Trump Makes Bonkers Claim About How Much Saudi Is Investing in U.S.
Is Donald Trump just making up numbers at this point?

Saudi Arabia is so invested in U.S. development that the country’s leadership is apparently willing to give more than they’ve got.
Hours after the U.S. president penned a $1 trillion economic agreement with Crown Prince Mohammed bin Salman, Donald Trump told a crowd at the U.S.-Saudi Investment Forum Wednesday that he had actually pressed for $1.5 trillion, billions more than the nation’s gross domestic product.

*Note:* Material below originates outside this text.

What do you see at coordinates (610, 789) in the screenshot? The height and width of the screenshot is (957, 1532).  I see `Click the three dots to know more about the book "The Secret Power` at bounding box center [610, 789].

“While we were taking the picture, I said, ‘Could you make it $1.5 trillion?’ So he’s got something to think about,” Trump said, to laughs. “We’ll get something, I think we’ll get something.”

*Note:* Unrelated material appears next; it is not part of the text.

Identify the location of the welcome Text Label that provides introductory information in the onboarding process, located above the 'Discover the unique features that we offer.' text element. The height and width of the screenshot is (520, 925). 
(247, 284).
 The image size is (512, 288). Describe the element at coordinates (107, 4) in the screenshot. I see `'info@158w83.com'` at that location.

Given that Saudi Arabia’s GDP is $1.24 trillion, that seems unlikely.
The deal came as an enormous upgrade to Saudi Arabia’s previously pledged investment of $600 billion, the details of which included “investments and trade” but were otherwise vague. It also came after Trump promised to sell highly coveted F-35 fighter jets to the newly appointed non-NATO ally, ignoring Pentagon concerns that the sale could provide China with a golden opportunity to steal U.S. military technology.
“We will be doing that, we’ll be selling F-35s,” Trump told reporters at the White House Monday, adding that the Saudis “want to buy them, they’ve been a great ally.”

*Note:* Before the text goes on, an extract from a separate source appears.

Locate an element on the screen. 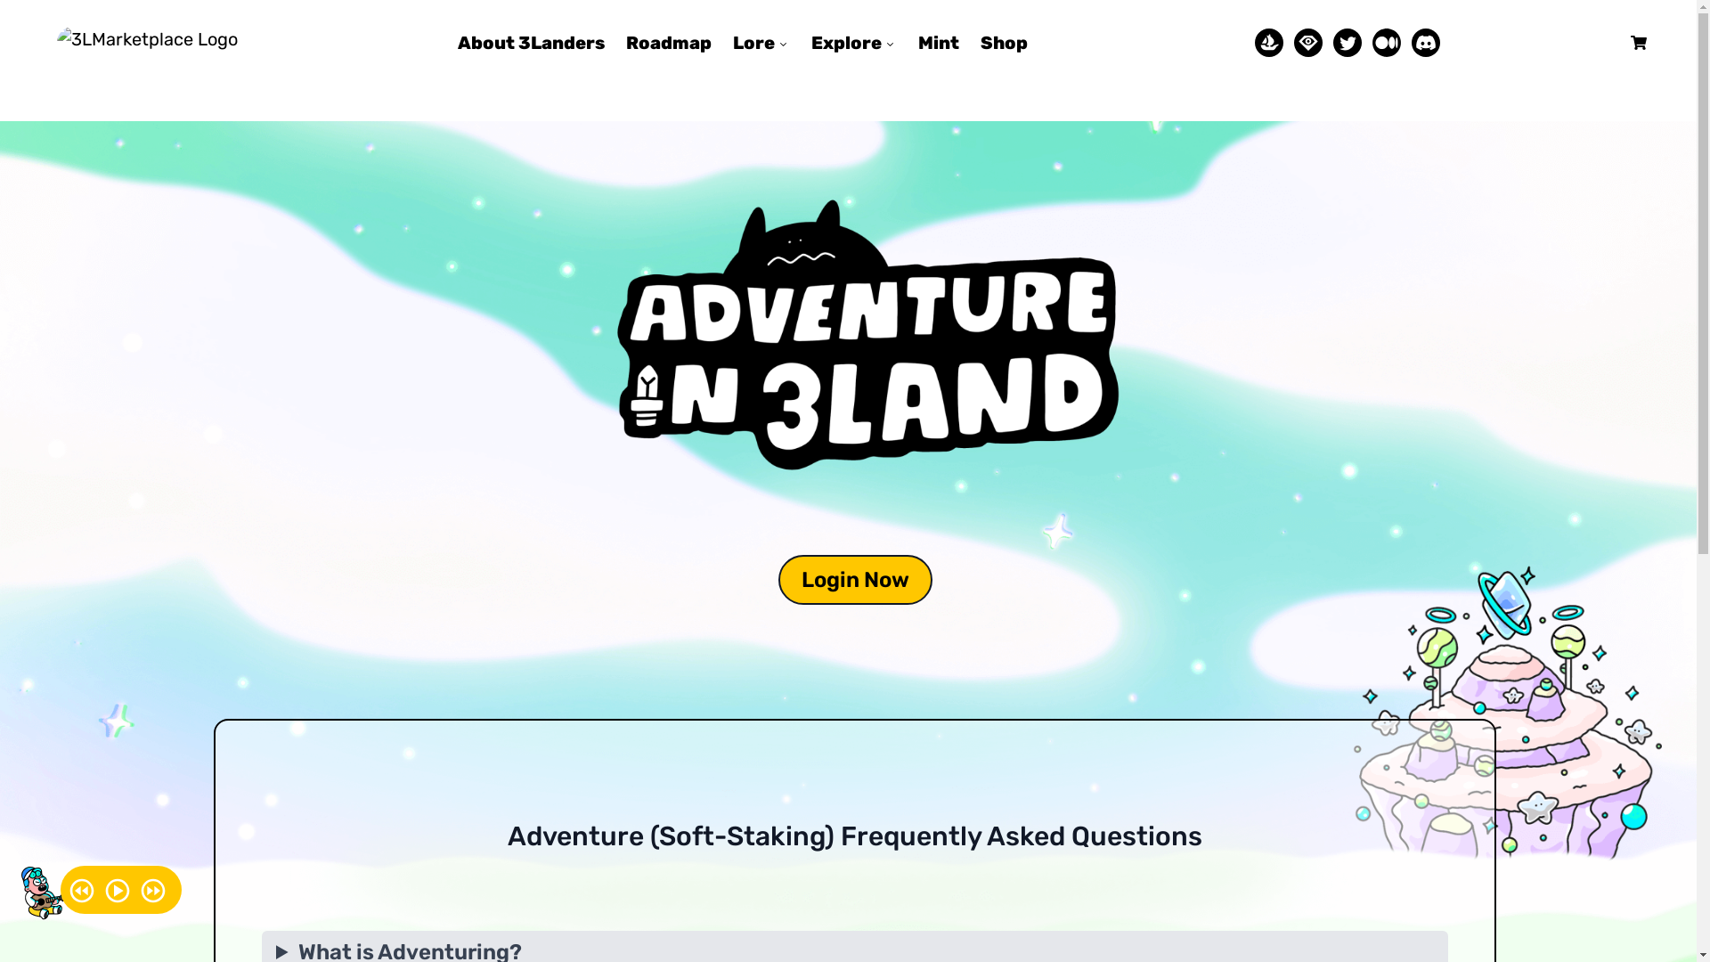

Trump has touted several major investment deals over the span of his second administration to detract from the failures of his wildly unpopular tariff plan, claiming that he has reeled in $17 trillion in just eight months. But that figure is fiction, even according to the digits highlighted on the White House website, which lists $8.8 trillion in active investment.
That includes the Saudi sum, as well as $600 billion from firms in the European Union, though the coalition of countries has made clear that the amount is simply an estimate of potential investment rather than a legitimate commitment.
It also includes a $1.2 trillion deal with Qatar, which was an “economic exchange” rather than direct investment; a seemingly impossible $1.4 trillion investment from the United Arab Emirates that is more than double that nation’s GDP, and $1 trillion from Japan, which in actuality is roughly half that and will be predominantly composed of loans.